(Stored items)
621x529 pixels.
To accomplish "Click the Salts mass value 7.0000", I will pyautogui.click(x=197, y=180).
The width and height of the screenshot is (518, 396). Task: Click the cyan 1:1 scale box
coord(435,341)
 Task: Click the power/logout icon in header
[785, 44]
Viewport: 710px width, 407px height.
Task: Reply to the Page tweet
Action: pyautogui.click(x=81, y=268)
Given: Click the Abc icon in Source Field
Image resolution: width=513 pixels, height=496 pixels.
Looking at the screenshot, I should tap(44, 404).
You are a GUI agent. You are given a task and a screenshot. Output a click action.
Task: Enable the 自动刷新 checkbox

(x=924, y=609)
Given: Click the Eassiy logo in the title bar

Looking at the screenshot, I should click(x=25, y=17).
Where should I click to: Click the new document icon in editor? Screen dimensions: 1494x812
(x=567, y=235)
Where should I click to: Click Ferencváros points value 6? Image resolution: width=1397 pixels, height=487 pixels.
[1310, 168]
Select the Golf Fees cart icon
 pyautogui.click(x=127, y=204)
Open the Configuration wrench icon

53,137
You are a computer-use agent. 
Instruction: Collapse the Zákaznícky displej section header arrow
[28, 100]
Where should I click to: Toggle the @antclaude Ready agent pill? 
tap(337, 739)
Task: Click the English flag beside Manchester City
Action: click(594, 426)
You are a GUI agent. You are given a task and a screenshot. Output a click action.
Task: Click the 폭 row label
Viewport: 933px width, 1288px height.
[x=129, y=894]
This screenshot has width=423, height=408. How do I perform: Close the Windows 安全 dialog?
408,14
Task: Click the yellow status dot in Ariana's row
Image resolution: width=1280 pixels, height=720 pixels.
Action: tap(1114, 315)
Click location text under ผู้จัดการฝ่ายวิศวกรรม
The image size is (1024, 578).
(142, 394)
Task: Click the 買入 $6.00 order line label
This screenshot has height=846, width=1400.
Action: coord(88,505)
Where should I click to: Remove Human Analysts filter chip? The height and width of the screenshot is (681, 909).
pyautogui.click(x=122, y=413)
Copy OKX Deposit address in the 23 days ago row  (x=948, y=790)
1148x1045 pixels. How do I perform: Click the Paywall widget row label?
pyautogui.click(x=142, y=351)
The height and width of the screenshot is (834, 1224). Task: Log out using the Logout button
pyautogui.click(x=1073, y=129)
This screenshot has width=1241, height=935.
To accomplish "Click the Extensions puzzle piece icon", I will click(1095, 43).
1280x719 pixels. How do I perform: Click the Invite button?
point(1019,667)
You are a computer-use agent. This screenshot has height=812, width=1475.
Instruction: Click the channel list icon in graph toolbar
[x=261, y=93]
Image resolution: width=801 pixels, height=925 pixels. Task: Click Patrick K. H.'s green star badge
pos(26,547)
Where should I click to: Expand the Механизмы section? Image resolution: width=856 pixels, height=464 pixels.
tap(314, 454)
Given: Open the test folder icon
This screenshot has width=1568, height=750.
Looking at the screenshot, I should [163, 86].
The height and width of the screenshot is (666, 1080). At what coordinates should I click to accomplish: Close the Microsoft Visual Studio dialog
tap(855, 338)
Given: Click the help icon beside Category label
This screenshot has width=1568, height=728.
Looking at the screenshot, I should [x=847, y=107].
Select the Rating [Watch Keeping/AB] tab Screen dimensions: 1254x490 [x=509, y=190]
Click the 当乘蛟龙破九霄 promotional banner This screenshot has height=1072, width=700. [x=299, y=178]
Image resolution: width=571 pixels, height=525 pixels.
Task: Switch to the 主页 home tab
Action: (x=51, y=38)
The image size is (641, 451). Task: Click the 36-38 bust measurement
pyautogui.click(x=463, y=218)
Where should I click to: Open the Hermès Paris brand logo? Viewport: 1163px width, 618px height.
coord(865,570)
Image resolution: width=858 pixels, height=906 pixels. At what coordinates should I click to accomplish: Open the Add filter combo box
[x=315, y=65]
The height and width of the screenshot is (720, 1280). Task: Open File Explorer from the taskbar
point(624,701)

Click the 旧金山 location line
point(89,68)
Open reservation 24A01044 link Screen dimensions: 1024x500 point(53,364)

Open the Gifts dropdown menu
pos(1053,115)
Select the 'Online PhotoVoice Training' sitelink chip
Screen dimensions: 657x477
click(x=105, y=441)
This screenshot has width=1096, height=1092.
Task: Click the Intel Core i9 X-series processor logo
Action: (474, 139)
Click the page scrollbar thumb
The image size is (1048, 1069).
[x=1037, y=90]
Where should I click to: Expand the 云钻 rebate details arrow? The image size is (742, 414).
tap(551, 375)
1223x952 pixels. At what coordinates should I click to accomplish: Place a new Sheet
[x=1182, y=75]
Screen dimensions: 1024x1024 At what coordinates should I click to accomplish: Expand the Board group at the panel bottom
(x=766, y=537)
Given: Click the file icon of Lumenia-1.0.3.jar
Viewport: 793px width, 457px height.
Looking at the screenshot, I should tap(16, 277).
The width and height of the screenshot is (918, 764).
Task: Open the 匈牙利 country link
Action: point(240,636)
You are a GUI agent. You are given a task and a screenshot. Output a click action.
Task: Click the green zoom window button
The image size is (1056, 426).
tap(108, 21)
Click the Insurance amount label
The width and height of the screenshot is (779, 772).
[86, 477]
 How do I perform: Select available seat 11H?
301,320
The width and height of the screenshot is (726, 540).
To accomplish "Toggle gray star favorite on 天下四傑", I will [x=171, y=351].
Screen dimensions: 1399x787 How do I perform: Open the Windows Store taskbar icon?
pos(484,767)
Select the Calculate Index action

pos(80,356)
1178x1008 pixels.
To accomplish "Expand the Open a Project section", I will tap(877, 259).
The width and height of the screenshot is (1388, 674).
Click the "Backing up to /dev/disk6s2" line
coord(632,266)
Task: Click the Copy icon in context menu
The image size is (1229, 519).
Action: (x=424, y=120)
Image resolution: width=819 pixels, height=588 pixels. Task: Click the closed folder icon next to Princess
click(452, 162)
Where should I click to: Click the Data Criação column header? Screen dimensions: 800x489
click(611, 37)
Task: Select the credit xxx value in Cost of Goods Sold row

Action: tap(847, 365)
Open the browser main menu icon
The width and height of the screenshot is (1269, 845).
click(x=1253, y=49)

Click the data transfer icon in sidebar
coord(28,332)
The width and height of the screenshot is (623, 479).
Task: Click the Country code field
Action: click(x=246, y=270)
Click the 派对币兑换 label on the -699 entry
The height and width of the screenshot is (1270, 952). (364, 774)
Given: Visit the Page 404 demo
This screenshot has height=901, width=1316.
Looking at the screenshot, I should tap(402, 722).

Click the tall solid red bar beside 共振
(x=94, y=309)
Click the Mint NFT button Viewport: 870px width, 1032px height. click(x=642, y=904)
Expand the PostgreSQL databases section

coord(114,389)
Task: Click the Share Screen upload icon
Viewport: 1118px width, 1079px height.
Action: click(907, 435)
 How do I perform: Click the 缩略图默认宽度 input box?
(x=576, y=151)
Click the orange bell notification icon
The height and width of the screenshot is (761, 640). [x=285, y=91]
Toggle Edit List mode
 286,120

## [Task instructions]
Repeat each record above precisely as written.

## [Result for this exercise]
621x529 pixels.
To accomplish "Click the Salts mass value 7.0000", I will pyautogui.click(x=197, y=180).
The width and height of the screenshot is (518, 396). Task: Click the cyan 1:1 scale box
coord(435,341)
 Task: Click the power/logout icon in header
[785, 44]
Viewport: 710px width, 407px height.
Task: Reply to the Page tweet
Action: pyautogui.click(x=81, y=268)
Given: Click the Abc icon in Source Field
Image resolution: width=513 pixels, height=496 pixels.
Looking at the screenshot, I should tap(44, 404).
You are a GUI agent. You are given a task and a screenshot. Output a click action.
Task: Enable the 自动刷新 checkbox

(x=924, y=609)
Given: Click the Eassiy logo in the title bar

Looking at the screenshot, I should click(x=25, y=17).
Where should I click to: Click the new document icon in editor? Screen dimensions: 1494x812
(x=567, y=235)
Where should I click to: Click Ferencváros points value 6? Image resolution: width=1397 pixels, height=487 pixels.
[1310, 168]
Select the Golf Fees cart icon
 pyautogui.click(x=127, y=204)
Open the Configuration wrench icon

53,137
You are a computer-use agent. 
Instruction: Collapse the Zákaznícky displej section header arrow
[28, 100]
Where should I click to: Toggle the @antclaude Ready agent pill? 
tap(337, 739)
Task: Click the English flag beside Manchester City
Action: click(594, 426)
You are a GUI agent. You are given a task and a screenshot. Output a click action.
Task: Click the 폭 row label
Viewport: 933px width, 1288px height.
[x=129, y=894]
This screenshot has width=423, height=408. How do I perform: Close the Windows 安全 dialog?
408,14
Task: Click the yellow status dot in Ariana's row
Image resolution: width=1280 pixels, height=720 pixels.
Action: tap(1114, 315)
Click location text under ผู้จัดการฝ่ายวิศวกรรม
The image size is (1024, 578).
(142, 394)
Task: Click the 買入 $6.00 order line label
This screenshot has height=846, width=1400.
Action: coord(88,505)
Where should I click to: Remove Human Analysts filter chip? The height and width of the screenshot is (681, 909).
pyautogui.click(x=122, y=413)
Copy OKX Deposit address in the 23 days ago row  (x=948, y=790)
1148x1045 pixels. How do I perform: Click the Paywall widget row label?
pyautogui.click(x=142, y=351)
The height and width of the screenshot is (834, 1224). Task: Log out using the Logout button
pyautogui.click(x=1073, y=129)
This screenshot has width=1241, height=935.
To accomplish "Click the Extensions puzzle piece icon", I will click(1095, 43).
1280x719 pixels. How do I perform: Click the Invite button?
point(1019,667)
You are a computer-use agent. This screenshot has height=812, width=1475.
Instruction: Click the channel list icon in graph toolbar
[x=261, y=93]
Image resolution: width=801 pixels, height=925 pixels. Task: Click Patrick K. H.'s green star badge
pos(26,547)
Where should I click to: Expand the Механизмы section? Image resolution: width=856 pixels, height=464 pixels.
tap(314, 454)
Given: Open the test folder icon
This screenshot has width=1568, height=750.
Looking at the screenshot, I should [163, 86].
The height and width of the screenshot is (666, 1080). At what coordinates should I click to accomplish: Close the Microsoft Visual Studio dialog
tap(855, 338)
Given: Click the help icon beside Category label
This screenshot has width=1568, height=728.
Looking at the screenshot, I should [x=847, y=107].
Select the Rating [Watch Keeping/AB] tab Screen dimensions: 1254x490 [x=509, y=190]
Click the 当乘蛟龙破九霄 promotional banner This screenshot has height=1072, width=700. [x=299, y=178]
Image resolution: width=571 pixels, height=525 pixels.
Task: Switch to the 主页 home tab
Action: (x=51, y=38)
The image size is (641, 451). Task: Click the 36-38 bust measurement
pyautogui.click(x=463, y=218)
Where should I click to: Open the Hermès Paris brand logo? Viewport: 1163px width, 618px height.
coord(865,570)
Image resolution: width=858 pixels, height=906 pixels. At what coordinates should I click to accomplish: Open the Add filter combo box
[x=315, y=65]
The height and width of the screenshot is (720, 1280). Task: Open File Explorer from the taskbar
point(624,701)

Click the 旧金山 location line
point(89,68)
Open reservation 24A01044 link Screen dimensions: 1024x500 point(53,364)

Open the Gifts dropdown menu
pos(1053,115)
Select the 'Online PhotoVoice Training' sitelink chip
Screen dimensions: 657x477
click(x=105, y=441)
This screenshot has width=1096, height=1092.
Task: Click the Intel Core i9 X-series processor logo
Action: (474, 139)
Click the page scrollbar thumb
The image size is (1048, 1069).
[x=1037, y=90]
Where should I click to: Expand the 云钻 rebate details arrow? The image size is (742, 414).
tap(551, 375)
1223x952 pixels. At what coordinates should I click to accomplish: Place a new Sheet
[x=1182, y=75]
Screen dimensions: 1024x1024 At what coordinates should I click to accomplish: Expand the Board group at the panel bottom
(x=766, y=537)
Given: Click the file icon of Lumenia-1.0.3.jar
Viewport: 793px width, 457px height.
Looking at the screenshot, I should tap(16, 277).
The width and height of the screenshot is (918, 764).
Task: Open the 匈牙利 country link
Action: point(240,636)
You are a GUI agent. You are given a task and a screenshot. Output a click action.
Task: Click the green zoom window button
The image size is (1056, 426).
tap(108, 21)
Click the Insurance amount label
The width and height of the screenshot is (779, 772).
[86, 477]
 How do I perform: Select available seat 11H?
301,320
The width and height of the screenshot is (726, 540).
To accomplish "Toggle gray star favorite on 天下四傑", I will [x=171, y=351].
Screen dimensions: 1399x787 How do I perform: Open the Windows Store taskbar icon?
pos(484,767)
Select the Calculate Index action

pos(80,356)
1178x1008 pixels.
To accomplish "Expand the Open a Project section", I will tap(877, 259).
The width and height of the screenshot is (1388, 674).
Click the "Backing up to /dev/disk6s2" line
coord(632,266)
Task: Click the Copy icon in context menu
The image size is (1229, 519).
Action: (x=424, y=120)
Image resolution: width=819 pixels, height=588 pixels. Task: Click the closed folder icon next to Princess
click(452, 162)
Where should I click to: Click the Data Criação column header? Screen dimensions: 800x489
click(611, 37)
Task: Select the credit xxx value in Cost of Goods Sold row

Action: tap(847, 365)
Open the browser main menu icon
The width and height of the screenshot is (1269, 845).
click(x=1253, y=49)

Click the data transfer icon in sidebar
coord(28,332)
The width and height of the screenshot is (623, 479).
Task: Click the Country code field
Action: click(x=246, y=270)
Click the 派对币兑换 label on the -699 entry
The height and width of the screenshot is (1270, 952). (364, 774)
Given: Visit the Page 404 demo
This screenshot has height=901, width=1316.
Looking at the screenshot, I should tap(402, 722).

Click the tall solid red bar beside 共振
(x=94, y=309)
Click the Mint NFT button Viewport: 870px width, 1032px height. click(x=642, y=904)
Expand the PostgreSQL databases section

coord(114,389)
Task: Click the Share Screen upload icon
Viewport: 1118px width, 1079px height.
Action: click(907, 435)
 How do I perform: Click the 缩略图默认宽度 input box?
(x=576, y=151)
Click the orange bell notification icon
The height and width of the screenshot is (761, 640). [x=285, y=91]
Toggle Edit List mode
 286,120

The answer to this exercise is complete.